◆ Exercise requirements: Each entry that follows needs to be written out exactly, with nothing left out.

=======

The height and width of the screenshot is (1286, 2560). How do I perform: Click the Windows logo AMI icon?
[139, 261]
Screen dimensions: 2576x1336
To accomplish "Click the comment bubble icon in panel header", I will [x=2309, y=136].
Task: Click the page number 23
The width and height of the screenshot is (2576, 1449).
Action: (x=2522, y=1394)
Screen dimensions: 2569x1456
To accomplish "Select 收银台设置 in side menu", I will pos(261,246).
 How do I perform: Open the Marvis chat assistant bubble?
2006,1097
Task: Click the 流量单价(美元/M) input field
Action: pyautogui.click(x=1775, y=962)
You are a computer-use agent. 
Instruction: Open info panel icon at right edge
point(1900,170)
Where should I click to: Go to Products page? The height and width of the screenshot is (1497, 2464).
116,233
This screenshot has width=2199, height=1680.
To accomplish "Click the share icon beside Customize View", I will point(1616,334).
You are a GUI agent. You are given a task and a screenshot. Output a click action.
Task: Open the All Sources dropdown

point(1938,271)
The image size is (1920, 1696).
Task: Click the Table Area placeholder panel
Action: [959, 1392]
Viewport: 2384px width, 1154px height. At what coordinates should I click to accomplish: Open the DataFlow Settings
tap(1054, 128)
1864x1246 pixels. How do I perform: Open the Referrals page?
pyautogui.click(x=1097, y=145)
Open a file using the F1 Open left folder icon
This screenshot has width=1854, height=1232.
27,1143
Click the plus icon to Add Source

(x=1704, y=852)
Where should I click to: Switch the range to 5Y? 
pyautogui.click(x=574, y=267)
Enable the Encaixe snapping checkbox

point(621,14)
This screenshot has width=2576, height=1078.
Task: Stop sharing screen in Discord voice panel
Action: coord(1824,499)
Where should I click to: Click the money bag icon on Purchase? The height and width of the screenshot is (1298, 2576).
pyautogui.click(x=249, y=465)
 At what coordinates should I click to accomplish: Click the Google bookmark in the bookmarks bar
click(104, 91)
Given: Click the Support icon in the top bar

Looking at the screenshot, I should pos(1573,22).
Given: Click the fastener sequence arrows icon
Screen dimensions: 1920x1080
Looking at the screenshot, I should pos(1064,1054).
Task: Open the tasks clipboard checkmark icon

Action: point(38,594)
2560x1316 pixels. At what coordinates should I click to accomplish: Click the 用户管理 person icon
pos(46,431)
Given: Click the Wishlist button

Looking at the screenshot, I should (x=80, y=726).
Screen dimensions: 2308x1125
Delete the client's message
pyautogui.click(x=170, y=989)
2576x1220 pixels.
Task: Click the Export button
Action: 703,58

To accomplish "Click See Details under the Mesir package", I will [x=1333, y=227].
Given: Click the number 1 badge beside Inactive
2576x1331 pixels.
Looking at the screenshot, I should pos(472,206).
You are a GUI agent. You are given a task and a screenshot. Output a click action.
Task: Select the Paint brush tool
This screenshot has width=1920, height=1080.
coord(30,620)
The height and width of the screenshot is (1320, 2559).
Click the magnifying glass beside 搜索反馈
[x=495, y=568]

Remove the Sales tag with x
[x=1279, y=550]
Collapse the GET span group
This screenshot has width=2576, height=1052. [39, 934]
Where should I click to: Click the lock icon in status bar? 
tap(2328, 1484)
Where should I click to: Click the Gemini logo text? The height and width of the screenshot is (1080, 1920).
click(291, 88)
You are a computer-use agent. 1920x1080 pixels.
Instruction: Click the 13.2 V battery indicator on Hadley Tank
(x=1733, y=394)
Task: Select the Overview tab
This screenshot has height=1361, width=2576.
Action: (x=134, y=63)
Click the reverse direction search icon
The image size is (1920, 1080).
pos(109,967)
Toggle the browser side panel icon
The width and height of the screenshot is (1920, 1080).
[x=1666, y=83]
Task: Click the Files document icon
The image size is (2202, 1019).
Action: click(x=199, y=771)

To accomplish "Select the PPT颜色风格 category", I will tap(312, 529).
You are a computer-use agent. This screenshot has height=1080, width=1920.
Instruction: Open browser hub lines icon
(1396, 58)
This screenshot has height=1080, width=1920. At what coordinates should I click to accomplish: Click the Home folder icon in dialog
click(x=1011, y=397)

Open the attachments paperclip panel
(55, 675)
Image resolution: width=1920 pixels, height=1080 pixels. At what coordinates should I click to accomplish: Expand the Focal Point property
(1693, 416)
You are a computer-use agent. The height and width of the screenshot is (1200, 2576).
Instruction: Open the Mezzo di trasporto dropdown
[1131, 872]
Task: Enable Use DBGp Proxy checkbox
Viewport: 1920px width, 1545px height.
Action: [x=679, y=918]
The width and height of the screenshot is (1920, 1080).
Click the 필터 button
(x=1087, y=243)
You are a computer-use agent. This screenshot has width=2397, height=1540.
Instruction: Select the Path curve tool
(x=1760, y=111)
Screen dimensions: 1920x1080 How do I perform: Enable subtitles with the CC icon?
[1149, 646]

=======

◆ Reply to the task:
The height and width of the screenshot is (1286, 2560). How do I perform: Click the Windows logo AMI icon?
[139, 261]
Screen dimensions: 2576x1336
To accomplish "Click the comment bubble icon in panel header", I will [x=2309, y=136].
Task: Click the page number 23
The width and height of the screenshot is (2576, 1449).
Action: (x=2522, y=1394)
Screen dimensions: 2569x1456
To accomplish "Select 收银台设置 in side menu", I will pos(261,246).
 How do I perform: Open the Marvis chat assistant bubble?
2006,1097
Task: Click the 流量单价(美元/M) input field
Action: pyautogui.click(x=1775, y=962)
You are a computer-use agent. 
Instruction: Open info panel icon at right edge
point(1900,170)
Where should I click to: Go to Products page? The height and width of the screenshot is (1497, 2464).
116,233
This screenshot has width=2199, height=1680.
To accomplish "Click the share icon beside Customize View", I will point(1616,334).
You are a GUI agent. You are given a task and a screenshot. Output a click action.
Task: Open the All Sources dropdown

point(1938,271)
The image size is (1920, 1696).
Task: Click the Table Area placeholder panel
Action: [959, 1392]
Viewport: 2384px width, 1154px height. At what coordinates should I click to accomplish: Open the DataFlow Settings
tap(1054, 128)
1864x1246 pixels. How do I perform: Open the Referrals page?
pyautogui.click(x=1097, y=145)
Open a file using the F1 Open left folder icon
This screenshot has width=1854, height=1232.
27,1143
Click the plus icon to Add Source

(x=1704, y=852)
Where should I click to: Switch the range to 5Y? 
pyautogui.click(x=574, y=267)
Enable the Encaixe snapping checkbox

point(621,14)
This screenshot has width=2576, height=1078.
Task: Stop sharing screen in Discord voice panel
Action: coord(1824,499)
Where should I click to: Click the money bag icon on Purchase? The height and width of the screenshot is (1298, 2576).
pyautogui.click(x=249, y=465)
 At what coordinates should I click to accomplish: Click the Google bookmark in the bookmarks bar
click(104, 91)
Given: Click the Support icon in the top bar

Looking at the screenshot, I should pos(1573,22).
Given: Click the fastener sequence arrows icon
Screen dimensions: 1920x1080
Looking at the screenshot, I should pos(1064,1054).
Task: Open the tasks clipboard checkmark icon

Action: point(38,594)
2560x1316 pixels. At what coordinates should I click to accomplish: Click the 用户管理 person icon
pos(46,431)
Given: Click the Wishlist button

Looking at the screenshot, I should (x=80, y=726).
Screen dimensions: 2308x1125
Delete the client's message
pyautogui.click(x=170, y=989)
2576x1220 pixels.
Task: Click the Export button
Action: 703,58

To accomplish "Click See Details under the Mesir package", I will [x=1333, y=227].
Given: Click the number 1 badge beside Inactive
2576x1331 pixels.
Looking at the screenshot, I should pos(472,206).
You are a GUI agent. You are given a task and a screenshot. Output a click action.
Task: Select the Paint brush tool
This screenshot has width=1920, height=1080.
coord(30,620)
The height and width of the screenshot is (1320, 2559).
Click the magnifying glass beside 搜索反馈
[x=495, y=568]

Remove the Sales tag with x
[x=1279, y=550]
Collapse the GET span group
This screenshot has width=2576, height=1052. [39, 934]
Where should I click to: Click the lock icon in status bar? 
tap(2328, 1484)
Where should I click to: Click the Gemini logo text? The height and width of the screenshot is (1080, 1920).
click(291, 88)
You are a computer-use agent. 1920x1080 pixels.
Instruction: Click the 13.2 V battery indicator on Hadley Tank
(x=1733, y=394)
Task: Select the Overview tab
This screenshot has height=1361, width=2576.
Action: (x=134, y=63)
Click the reverse direction search icon
The image size is (1920, 1080).
pos(109,967)
Toggle the browser side panel icon
The width and height of the screenshot is (1920, 1080).
[x=1666, y=83]
Task: Click the Files document icon
The image size is (2202, 1019).
Action: click(x=199, y=771)

To accomplish "Select the PPT颜色风格 category", I will tap(312, 529).
You are a computer-use agent. This screenshot has height=1080, width=1920.
Instruction: Open browser hub lines icon
(1396, 58)
This screenshot has height=1080, width=1920. At what coordinates should I click to accomplish: Click the Home folder icon in dialog
click(x=1011, y=397)

Open the attachments paperclip panel
(55, 675)
Image resolution: width=1920 pixels, height=1080 pixels. At what coordinates should I click to accomplish: Expand the Focal Point property
(1693, 416)
You are a computer-use agent. The height and width of the screenshot is (1200, 2576).
Instruction: Open the Mezzo di trasporto dropdown
[1131, 872]
Task: Enable Use DBGp Proxy checkbox
Viewport: 1920px width, 1545px height.
Action: [x=679, y=918]
The width and height of the screenshot is (1920, 1080).
Click the 필터 button
(x=1087, y=243)
You are a computer-use agent. This screenshot has width=2397, height=1540.
Instruction: Select the Path curve tool
(x=1760, y=111)
Screen dimensions: 1920x1080 How do I perform: Enable subtitles with the CC icon?
[1149, 646]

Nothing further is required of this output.